In the future, first responders converging on a disaster scene may be able to quickly and easily exchange emergency messages and data using a wireless ad hoc network recently developed and tested by NIST scientists and engineers. NIST’s work in this area is part of the federal government’s efforts to improve first responder communications in light of the Sept. 11 terrorist attacks.

The network consists of personal digital assistants (PDAs) equipped with wireless local area network (WLAN) cards. Transmission routes among the PDAs are established automatically and without need for networking infrastructure at the emergency site as the first responders arrive on the scene. The network may use any nearby PDA to relay messages to others at the scene and allows transmission of voice, text, video, and sensor data. If a worker leaves the disaster scene or a device is destroyed, the network automatically reorganizes itself.

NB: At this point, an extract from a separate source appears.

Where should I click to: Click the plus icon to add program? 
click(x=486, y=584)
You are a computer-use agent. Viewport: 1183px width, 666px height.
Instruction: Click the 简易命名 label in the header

Small video screens can display the names of workers and their roles. In buildings equipped with radios at reference locations, the network would determine the locations of first responders and track their movements. The devices also could receive information from smoke, heat, or vibration sensors embedded in smart buildings that could be transmitted by wireless sensor networks or distributed by first responders during emergencies.

Contact: Nader Moayeri, (301) 975-3767.

Tool Measures Nanoscale Forces

How do you weigh a dust mite? Or determine the force required to pull a molecule apart? Such tasks require a device that measures nanonewtons—forces 1 billion times smaller than the force required to hold an apple against Earth’s gravity. Nanonewton forces are estimated with atomic force microscopes and instruments that measure the properties of ultrathin coatings like those used on computer hard drives or turbine blades. But the accuracy of such estimates is unknown because they haven’t been calibrated with force standards based on the kilogram, the internationally accepted unit of mass.

Luckily, there is hope on the horizon. In a paper presented June 4 at the annual conference of the Society of Experimental Mechanics in Charlotte, N.C., NIST engineers describe a prototype instrument that reliably measures forces as small as tens of nanonewtons and simultaneously ties those measurements to forces a thousand times larger based on the kilogram.

The device works by connecting a well-calibrated spring-loaded scale with a set of electrodes that generates an electrostatic force. The instrument balances the downward force produced by a one-milligram mass artifact by keeping the distance between the electrodes constant but varying the amount of voltage between them. The result is a force determination accurate to a few parts in 10,000 that is measured with voltage, electrical capacitance, and distance (the location of the electrodes as measured in wavelengths of laser light).

The NIST researchers hope to extend the instrument's resolution to tens of piconewtons (trillionths of a newton).

Contact: Jon Pratt, (301) 975-5470.

Tooth, Heal Thyself

Dentists beware: Teeth soon may be smart enough to fix themselves. “Smart materials” invented at NIST soon may be available that stimulate repair of defective teeth. Laboratory studies show that these composites, made of amorphous calcium phosphate embedded in polymers, can efficiently promote re-growth of tooth structures. In the presence of saliva-like solutions the material releases calcium and phosphate ions, forming a crystalline calcium phosphate similar to the mineral found naturally in teeth and bone. Developed through a long-standing partnership between NIST and the American Dental Association (ADA), these bioactive, biocompatible materials are described in the May/June NIST Journal of Research. Plans are being made for clinical trials, and several companies have expressed interest in licensing the patented material. Initial applications include adhesive cements for orthodontic braces and anti-cavity liners underneath conventional fillings. The work is funded through a grant from the National Institute of Dental and Craniofacial Research. Contact: Joseph Antonucci, (301) 975-6794.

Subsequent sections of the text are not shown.